Moreover, the legislation would have retroactive application, meaning that previously approved mergers, line sales and related activities could come under antitrust attack, which could have raised "constitutional issues," he said. AAR's concerns remain, Hamberger said last month.

CURE's Szabo acknowledged that the antitrust issue represents a potential hurdle.

"I don't know how it's going to play out — all I know is what [Rockefeller] said at his mark-up," he said. "The problem is, in the regulatory system, it's hard to give [railroads] anything because they've got everything already."

That said, Szabo also was quick to add that neither side is interested in "fighting over this" for another 20 years.

"I think there is reason on both sides to reach a compromise, and I think this bill certainly puts us on that path," he said.

The willingness to steer clear of word wars appears to have left the door open for more dialogue. For the SCC, the next step is getting S. 2889 to the Senate floor — and a big part of that is making sure all of the stakeholders stay on board — and working closely with Kohl's staff on the antitrust issue.

"To their credit, the Senate Commerce Committee continues to be open to suggestions," said Keith Hartwell, a partner in Chambers, Conlon & Hartwell L.L.C., which lobbies on behalf of the American Short Line and Regional Railroad Association. "It's been a good legislative process."

Once (or if) S. 2889 reaches the Senate floor, stakeholders are looking forward to "seeking further bill enhancements," as NGFA's Keith put it.

In the meantime, the House Transportation and Infrastructure Committee is expected to develop its own version of rail reform legislation later this year; whether the committee will build on SCC's bill or take their own tack was anybody's guess as this issue went to press.

The House Is In The House

Historically, T&I Committee Chair James Oberstar's (D-Minn.) views have paralleled Rockefeller's, noted analyst Hatch in a Feb. 1 message to clients, adding that he wondered if Oberstar would "become more of a moderate, as well," on the economic regulation front. On Feb. 11, Rep. Corrine Brown (D-Fla.), who chairs the Subcommittee on Railroads, Pipelines, and Hazardous Materials, planned to conduct T&I's first hearing on the STB reauthorization.

"Congresswoman Brown has long seen the value of freight rail and the need for 'investability,'" Hatch said.

Ultimately, that's an economic regulation issue, rail advocates say.

"It's another reason why we sat down [with the SCC] last February — when you don't know what your industry's regulatory landscape is going to be like, you're less likely to invest," AAR's Hamberger said. "Getting some certainty was a driver."

In the meantime, the rails will continue to clamor for a long-term short-line tax credit extension and a new Class I investment tax credit — one that could help them fund mandated positive train control implementation.
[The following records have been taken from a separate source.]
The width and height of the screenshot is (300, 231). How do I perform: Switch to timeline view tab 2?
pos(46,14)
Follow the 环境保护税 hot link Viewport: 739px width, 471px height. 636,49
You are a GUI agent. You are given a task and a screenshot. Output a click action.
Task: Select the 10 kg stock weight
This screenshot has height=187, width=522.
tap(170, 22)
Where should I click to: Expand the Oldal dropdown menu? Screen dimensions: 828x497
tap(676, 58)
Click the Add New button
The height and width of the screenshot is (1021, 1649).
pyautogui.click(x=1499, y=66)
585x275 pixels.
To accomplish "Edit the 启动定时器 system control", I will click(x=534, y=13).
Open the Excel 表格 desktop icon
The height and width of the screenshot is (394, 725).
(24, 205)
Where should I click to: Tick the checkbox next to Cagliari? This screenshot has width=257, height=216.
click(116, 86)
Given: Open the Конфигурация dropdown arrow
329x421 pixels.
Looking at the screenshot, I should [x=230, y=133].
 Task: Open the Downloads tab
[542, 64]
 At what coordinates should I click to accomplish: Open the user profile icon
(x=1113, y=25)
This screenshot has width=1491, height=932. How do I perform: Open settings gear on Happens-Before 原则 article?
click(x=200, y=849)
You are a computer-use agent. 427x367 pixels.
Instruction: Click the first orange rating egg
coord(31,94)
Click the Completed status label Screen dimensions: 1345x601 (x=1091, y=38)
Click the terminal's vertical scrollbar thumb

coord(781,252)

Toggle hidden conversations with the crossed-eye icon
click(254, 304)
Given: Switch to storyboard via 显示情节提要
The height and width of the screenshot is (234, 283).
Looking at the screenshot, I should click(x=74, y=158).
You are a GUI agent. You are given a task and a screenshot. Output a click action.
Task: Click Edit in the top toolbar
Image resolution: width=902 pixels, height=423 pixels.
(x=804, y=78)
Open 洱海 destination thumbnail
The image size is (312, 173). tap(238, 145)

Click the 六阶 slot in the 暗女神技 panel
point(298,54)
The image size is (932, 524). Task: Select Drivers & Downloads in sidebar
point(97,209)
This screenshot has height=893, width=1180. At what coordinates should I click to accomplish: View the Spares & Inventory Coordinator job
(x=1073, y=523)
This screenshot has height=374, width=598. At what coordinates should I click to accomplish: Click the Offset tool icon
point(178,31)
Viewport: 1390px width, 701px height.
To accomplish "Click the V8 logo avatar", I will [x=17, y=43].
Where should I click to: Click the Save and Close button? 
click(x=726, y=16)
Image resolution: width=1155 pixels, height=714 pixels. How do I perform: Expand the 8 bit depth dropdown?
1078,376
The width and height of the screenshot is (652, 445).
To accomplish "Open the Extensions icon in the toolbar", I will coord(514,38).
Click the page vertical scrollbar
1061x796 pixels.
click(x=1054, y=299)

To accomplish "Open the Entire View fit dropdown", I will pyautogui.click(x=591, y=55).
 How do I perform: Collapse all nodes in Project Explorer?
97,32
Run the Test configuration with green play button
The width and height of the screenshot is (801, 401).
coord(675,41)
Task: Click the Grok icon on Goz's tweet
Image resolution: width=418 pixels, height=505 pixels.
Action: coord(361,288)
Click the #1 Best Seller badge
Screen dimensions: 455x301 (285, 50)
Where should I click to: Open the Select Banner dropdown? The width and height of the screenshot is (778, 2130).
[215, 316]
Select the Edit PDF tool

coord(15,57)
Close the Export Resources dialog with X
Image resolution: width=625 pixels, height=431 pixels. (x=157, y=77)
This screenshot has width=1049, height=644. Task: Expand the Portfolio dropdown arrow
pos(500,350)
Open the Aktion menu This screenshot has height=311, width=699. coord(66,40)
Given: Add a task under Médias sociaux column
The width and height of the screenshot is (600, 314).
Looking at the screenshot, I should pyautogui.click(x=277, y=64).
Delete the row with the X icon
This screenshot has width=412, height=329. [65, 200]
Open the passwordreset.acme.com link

In addition, they'd welcome a second stimulus package, presuming it included a rail transportation element.

But expect them also to continue finding ways to bridge whatever gaps remain with respect to the STB reauthorization bill and, where necessary, to do their part to foster constructive dialogue — "the phrase du jour," as Hatch wrote in his Feb. 1 message, which he titled "Peace Pipes Trump War Drums?"

"It's been a good process," Hamberger said.

Good enough to keep the relative peace in the valley for the time being, at least.